Abundance and Prosperity

Abundance and Prosperity

“What we really want to do is what we are really meant to do. When we do what we are meant to do, money comes to us, doors open for us, we feel useful, and the work we do feels like play to us.” –Julia Cameron The Tao of Abundance by Laurence G. Boldt Abundance has been defined in a variety of ways, by different people at different times and in different cultures. Today, we typically measure abundance in terms of the money and objects we possess. We think that those who possess the most are the most free and powerful individuals and that they therefore enjoy the most abundant lifestyle.
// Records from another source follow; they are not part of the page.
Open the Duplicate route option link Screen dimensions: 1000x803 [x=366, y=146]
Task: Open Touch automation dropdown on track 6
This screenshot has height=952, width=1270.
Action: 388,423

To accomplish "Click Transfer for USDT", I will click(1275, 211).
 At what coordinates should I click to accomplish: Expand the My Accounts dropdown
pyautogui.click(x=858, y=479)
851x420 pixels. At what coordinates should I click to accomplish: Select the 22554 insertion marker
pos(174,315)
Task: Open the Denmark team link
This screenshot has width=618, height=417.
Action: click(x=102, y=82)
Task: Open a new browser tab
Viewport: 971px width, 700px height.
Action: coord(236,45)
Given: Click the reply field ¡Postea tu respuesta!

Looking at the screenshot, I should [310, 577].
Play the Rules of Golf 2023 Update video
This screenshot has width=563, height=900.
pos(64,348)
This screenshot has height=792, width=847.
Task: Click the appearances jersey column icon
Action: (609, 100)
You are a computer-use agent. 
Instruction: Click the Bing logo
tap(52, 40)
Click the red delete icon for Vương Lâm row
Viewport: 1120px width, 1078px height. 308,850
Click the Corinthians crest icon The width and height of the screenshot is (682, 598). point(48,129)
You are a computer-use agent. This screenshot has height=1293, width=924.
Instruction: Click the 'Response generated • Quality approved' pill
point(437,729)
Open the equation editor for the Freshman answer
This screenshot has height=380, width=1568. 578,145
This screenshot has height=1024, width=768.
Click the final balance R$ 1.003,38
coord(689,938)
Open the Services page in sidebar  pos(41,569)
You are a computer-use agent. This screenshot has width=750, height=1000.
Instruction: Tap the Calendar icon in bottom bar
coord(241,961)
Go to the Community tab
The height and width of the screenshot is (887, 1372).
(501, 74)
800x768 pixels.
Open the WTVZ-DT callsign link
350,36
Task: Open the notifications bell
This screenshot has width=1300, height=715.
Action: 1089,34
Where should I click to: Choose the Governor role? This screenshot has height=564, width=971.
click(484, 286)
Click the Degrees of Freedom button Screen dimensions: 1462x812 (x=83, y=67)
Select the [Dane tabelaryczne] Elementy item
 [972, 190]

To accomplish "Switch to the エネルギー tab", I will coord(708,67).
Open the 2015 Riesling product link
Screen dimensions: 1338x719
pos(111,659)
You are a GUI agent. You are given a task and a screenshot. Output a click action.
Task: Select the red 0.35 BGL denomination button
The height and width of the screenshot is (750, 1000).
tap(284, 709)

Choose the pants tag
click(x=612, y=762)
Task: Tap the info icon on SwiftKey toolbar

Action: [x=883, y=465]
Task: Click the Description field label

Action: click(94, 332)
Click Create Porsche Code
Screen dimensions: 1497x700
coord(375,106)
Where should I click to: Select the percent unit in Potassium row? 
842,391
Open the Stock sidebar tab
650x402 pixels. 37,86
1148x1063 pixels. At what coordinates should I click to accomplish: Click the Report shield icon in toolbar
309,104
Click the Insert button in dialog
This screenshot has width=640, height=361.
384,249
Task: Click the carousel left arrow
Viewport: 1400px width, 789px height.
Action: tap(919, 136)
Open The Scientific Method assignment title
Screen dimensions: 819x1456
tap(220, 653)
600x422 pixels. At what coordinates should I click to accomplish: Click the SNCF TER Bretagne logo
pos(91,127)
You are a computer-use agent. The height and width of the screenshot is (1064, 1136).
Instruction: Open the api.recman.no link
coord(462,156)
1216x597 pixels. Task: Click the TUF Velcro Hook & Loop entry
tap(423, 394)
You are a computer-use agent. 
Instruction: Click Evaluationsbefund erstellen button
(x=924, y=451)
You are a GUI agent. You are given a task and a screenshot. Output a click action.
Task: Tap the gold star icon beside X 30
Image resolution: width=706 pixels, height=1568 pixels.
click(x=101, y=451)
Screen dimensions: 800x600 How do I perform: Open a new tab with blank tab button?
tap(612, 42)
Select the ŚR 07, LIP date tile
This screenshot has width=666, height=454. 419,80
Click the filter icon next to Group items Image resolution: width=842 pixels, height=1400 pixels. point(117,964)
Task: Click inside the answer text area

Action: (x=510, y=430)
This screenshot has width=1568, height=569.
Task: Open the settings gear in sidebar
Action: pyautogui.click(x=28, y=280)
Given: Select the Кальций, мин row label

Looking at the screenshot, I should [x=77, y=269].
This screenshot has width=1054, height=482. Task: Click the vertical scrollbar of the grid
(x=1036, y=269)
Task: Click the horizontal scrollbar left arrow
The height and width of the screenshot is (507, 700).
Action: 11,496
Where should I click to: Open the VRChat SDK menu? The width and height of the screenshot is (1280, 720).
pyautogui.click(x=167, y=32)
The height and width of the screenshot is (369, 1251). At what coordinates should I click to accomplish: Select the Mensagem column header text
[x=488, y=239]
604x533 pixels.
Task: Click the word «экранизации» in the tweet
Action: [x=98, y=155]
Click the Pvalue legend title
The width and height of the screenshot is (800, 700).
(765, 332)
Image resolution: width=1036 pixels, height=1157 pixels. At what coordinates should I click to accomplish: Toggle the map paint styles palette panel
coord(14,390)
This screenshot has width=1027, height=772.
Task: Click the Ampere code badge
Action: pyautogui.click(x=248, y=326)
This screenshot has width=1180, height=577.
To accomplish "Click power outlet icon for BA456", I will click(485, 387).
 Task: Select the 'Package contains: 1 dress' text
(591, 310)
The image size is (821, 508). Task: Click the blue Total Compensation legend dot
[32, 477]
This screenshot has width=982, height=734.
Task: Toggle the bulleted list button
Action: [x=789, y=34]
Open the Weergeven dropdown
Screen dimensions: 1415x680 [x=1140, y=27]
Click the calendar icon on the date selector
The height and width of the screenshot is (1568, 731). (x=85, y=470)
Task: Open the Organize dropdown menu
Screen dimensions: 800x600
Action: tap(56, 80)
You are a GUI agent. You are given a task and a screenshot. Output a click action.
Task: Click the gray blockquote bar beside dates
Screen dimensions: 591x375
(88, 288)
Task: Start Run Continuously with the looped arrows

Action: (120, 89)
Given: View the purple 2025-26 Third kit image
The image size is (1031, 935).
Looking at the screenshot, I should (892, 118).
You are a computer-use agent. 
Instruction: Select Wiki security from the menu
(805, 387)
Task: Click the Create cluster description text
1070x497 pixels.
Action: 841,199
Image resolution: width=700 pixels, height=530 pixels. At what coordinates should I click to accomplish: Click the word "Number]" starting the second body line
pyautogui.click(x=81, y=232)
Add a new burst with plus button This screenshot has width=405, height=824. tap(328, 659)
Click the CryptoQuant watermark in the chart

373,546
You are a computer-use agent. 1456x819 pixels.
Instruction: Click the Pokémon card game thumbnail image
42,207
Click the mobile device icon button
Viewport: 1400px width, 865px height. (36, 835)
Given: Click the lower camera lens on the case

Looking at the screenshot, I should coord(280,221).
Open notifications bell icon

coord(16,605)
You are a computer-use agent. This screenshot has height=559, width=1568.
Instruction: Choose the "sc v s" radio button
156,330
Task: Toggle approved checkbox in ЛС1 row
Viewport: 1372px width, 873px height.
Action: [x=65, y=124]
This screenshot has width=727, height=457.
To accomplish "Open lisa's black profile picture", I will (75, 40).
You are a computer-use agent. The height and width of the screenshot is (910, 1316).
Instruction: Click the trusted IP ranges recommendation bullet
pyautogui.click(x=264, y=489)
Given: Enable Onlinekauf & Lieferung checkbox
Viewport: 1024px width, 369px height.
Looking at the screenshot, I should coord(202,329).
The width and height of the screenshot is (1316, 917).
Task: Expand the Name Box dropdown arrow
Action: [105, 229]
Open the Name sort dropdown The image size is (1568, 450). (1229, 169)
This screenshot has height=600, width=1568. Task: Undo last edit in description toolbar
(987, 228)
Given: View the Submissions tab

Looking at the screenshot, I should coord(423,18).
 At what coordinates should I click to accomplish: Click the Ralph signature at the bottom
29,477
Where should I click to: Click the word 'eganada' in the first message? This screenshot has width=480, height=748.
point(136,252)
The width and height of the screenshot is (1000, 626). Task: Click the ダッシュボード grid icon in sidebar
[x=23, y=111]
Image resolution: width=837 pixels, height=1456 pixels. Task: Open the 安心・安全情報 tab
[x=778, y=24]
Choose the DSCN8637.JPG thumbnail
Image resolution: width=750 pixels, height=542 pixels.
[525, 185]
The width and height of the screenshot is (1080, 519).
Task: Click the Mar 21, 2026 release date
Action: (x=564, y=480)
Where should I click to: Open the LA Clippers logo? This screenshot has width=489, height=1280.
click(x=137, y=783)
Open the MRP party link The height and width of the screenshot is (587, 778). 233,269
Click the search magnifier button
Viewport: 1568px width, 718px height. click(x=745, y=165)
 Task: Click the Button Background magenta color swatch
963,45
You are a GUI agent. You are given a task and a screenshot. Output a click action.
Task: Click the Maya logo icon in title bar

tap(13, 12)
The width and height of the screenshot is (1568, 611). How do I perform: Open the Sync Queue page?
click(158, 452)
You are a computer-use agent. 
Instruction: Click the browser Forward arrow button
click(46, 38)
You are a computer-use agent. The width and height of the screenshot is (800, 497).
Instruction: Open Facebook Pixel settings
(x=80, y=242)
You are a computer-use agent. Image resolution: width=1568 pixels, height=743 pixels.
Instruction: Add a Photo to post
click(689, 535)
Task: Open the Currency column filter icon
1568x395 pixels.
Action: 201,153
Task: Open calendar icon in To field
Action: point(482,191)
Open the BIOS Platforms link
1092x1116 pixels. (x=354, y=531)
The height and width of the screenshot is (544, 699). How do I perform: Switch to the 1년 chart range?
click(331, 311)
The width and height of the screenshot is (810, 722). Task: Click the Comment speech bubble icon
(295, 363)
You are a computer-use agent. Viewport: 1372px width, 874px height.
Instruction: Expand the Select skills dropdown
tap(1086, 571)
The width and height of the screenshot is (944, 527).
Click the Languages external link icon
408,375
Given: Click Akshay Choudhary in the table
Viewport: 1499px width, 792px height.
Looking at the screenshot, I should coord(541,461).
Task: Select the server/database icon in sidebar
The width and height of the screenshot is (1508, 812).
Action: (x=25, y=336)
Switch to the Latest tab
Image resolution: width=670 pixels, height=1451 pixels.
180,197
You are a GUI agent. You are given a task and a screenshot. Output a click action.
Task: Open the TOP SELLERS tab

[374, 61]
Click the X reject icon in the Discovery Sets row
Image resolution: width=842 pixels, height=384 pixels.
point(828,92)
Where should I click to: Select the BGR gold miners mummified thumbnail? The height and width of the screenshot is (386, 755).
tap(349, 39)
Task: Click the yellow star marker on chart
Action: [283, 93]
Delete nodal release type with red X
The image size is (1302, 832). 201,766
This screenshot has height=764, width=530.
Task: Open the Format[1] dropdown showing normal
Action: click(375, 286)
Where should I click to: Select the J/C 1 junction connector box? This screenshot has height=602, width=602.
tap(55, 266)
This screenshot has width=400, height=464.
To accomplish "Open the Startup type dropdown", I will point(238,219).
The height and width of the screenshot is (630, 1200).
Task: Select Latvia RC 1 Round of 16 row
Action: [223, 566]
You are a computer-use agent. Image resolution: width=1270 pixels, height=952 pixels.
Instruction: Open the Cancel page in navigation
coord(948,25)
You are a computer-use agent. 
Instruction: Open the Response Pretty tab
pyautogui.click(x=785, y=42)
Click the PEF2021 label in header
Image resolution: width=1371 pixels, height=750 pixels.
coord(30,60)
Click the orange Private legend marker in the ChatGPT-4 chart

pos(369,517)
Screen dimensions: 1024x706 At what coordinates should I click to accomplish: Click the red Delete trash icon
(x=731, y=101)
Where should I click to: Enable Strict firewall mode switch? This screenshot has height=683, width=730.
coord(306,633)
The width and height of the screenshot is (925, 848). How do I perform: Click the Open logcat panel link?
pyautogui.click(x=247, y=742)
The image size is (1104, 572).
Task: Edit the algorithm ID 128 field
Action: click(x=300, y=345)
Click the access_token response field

Yet for Plato, Aristotle, and the Roman Stoic philosophers, the most free and powerful individuals were those who could be happy with the fewest things. While our culture values those who earn and hoard the most, among certain tribes in New Guinea, the most valued members of society were those who gave away the most. In the end, we could say that abundance is the feeling of enough and to spare. Well all right, but how much is enough? Does a man with a “net worth” in the millions, whose mood fluctuates with the stock market, and who feels himself to be lacking relative to his country club companions, experience abundance? What about a “primitive” in the rainforests of the Amazon who, with the simplest of technologies and a leaky temporary hut for a shelter, feels himself blessed by the bounty of the forest? Clearly, having no quantifiable frame of reference, abundance is a state of mind, or...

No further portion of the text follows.